Sunday, May 24, 2020

Face Up to Absurdity

 Facing the absurd
 Vae Victus by Arthur Szyk (1894-1951) is licensed under CC-BY-SA-4.0 International

With each passing day, the absurd harm to lives and livelihood worldwide from the Covid-19 pandemic continues with little check.

How leaders of countries, regions and localities protect citizens will be long remembered. Now is the time to face up to any added absurdity of any leader's behavior, and keep calling it out.

Intriguing Discussion
Ongoing events remind me of an intriguing discussion with the man credited to first describe the theater of the absurd. Decades ago, when I called Stanford University’s “communication group” to seek an appointment with an appropriate faculty member, I was directed to Martin Esslin. 

The authority on the theater of the absurd, Esslin had just returned to serve as professor of drama. He graciously welcomed a visit, with the length of the visit stretching as he probed my interest in propaganda. 

Counter Propaganda
He shared insights on his work after 1943, when he had participated in counter-propaganda radio broadcasts. This was for the British propaganda broadcaster during World War II that pretended to be a radio station of the German military broadcasting network. 

The Nazis required people in occupied countries to listen only to German radio broadcasts. After the broadcast of Hitler’s speeches, Esslin and others from the BBC, under the guise of Soldatensender Calais, would broadcast in German an immediate analysis of Hitler’s speeches that was unfavorable to the Germans. 

Dealing with the Absurd
I have ever since wondered how much Esslin's time in this involvement impacted his later critical thinking to describe the theater of the absurd. He was keen that I shift my Master of Arts research to focus on the radio station’s files, which he believed were still untouched at the BBC archives. He was prepared to facilitate my access for a study that he felt could be groundbreaking. 
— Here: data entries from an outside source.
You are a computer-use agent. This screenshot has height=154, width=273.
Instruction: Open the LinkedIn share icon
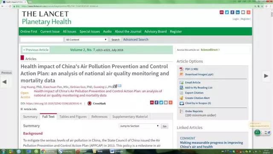tap(238, 12)
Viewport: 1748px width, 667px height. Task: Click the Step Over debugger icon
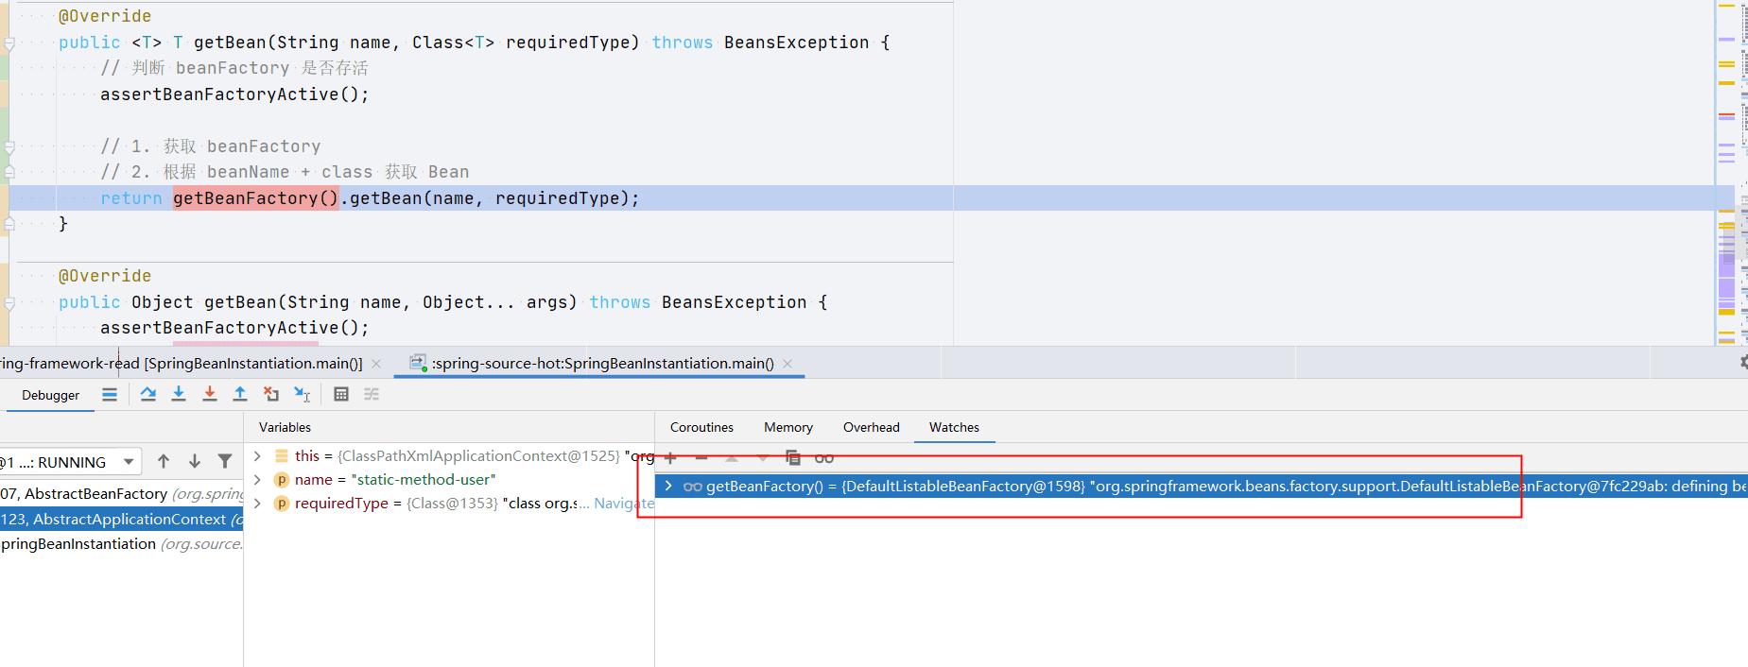click(x=148, y=394)
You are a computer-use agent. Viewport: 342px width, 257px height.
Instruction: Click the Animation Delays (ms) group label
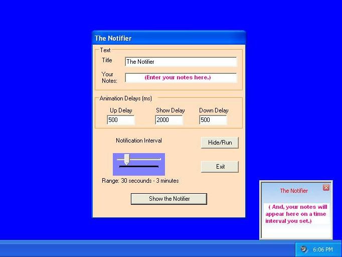125,98
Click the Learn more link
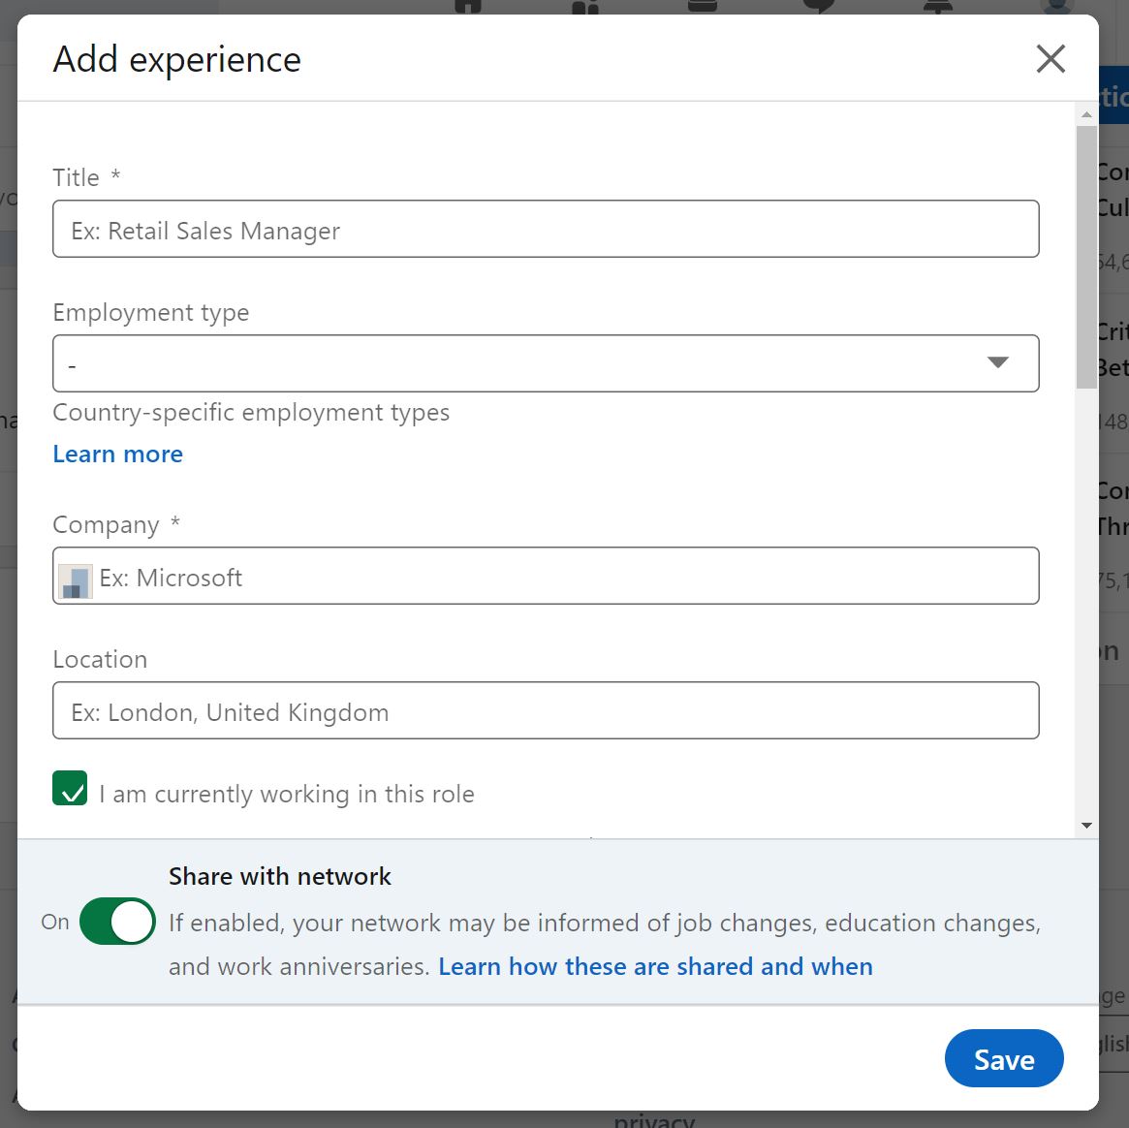 117,454
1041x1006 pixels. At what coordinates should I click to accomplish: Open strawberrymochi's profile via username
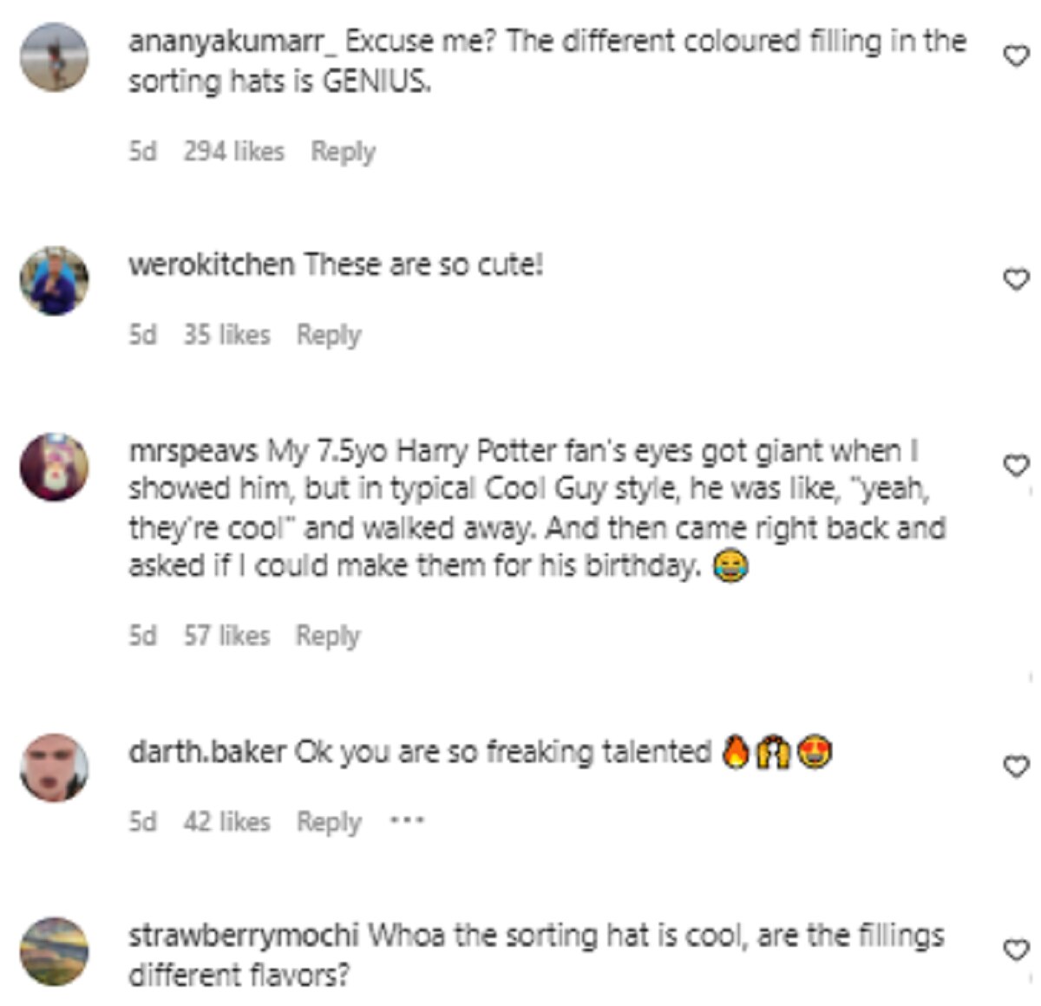click(x=243, y=936)
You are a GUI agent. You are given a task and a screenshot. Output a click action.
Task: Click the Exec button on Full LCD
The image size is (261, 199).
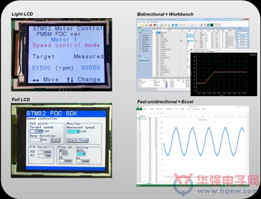[55, 140]
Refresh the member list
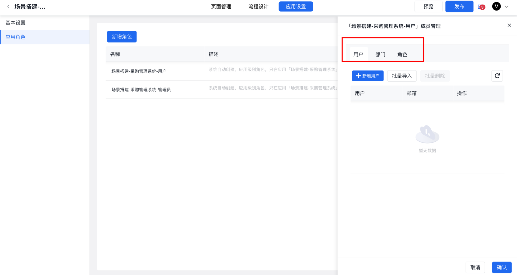517x275 pixels. (x=497, y=76)
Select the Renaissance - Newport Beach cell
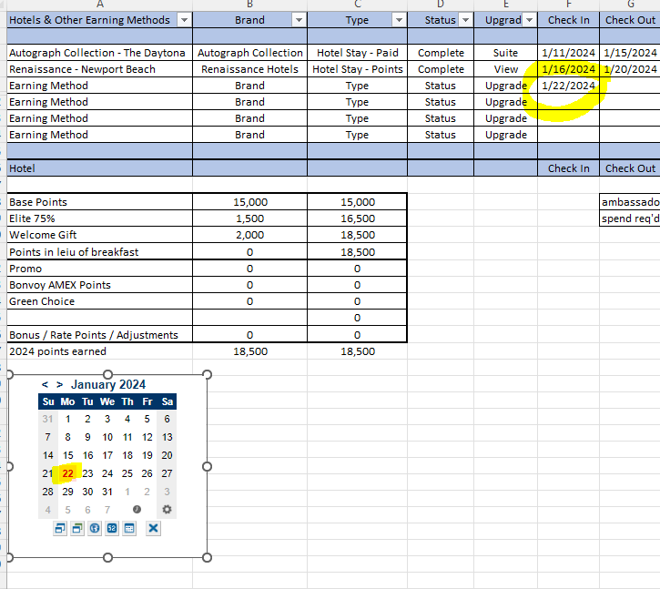660x589 pixels. coord(100,69)
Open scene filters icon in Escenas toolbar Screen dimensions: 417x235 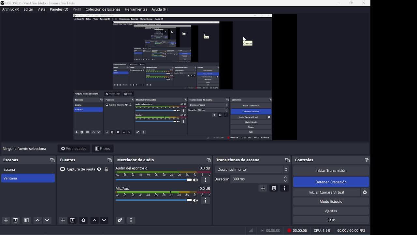pos(26,220)
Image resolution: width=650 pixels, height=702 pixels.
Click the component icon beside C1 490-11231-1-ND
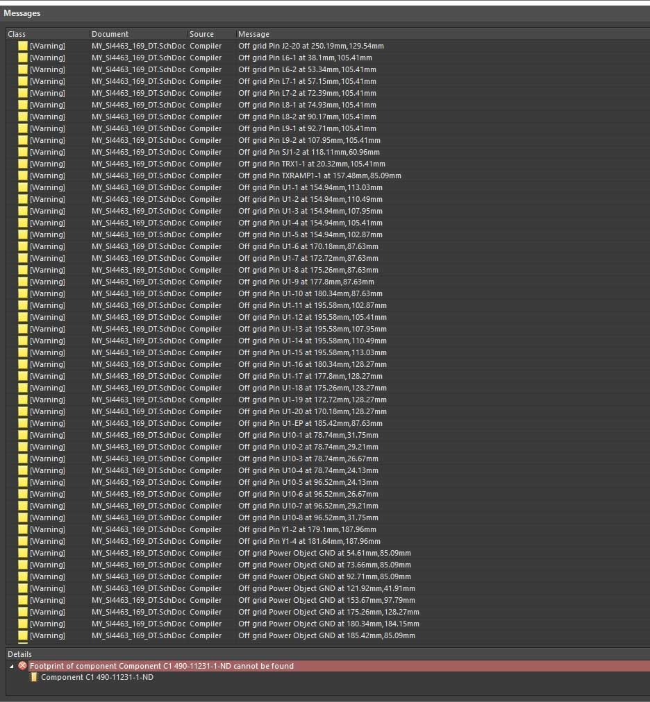34,677
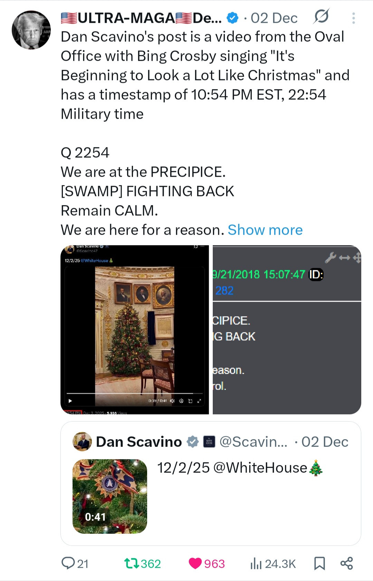Tap the share icon
373x581 pixels.
[x=346, y=563]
It was intriguing and wonderful advice that I was too young in perspective or wisdom to follow. The project might have defined a different personal future. Instead, I returned to Australia to pursue other initiatives which were life-changing in other ways.

To Defeat a Bad Actor
An enduring lesson from this discussion with Esslin is the extraordinary effort needed to face and defeat an unfit leader.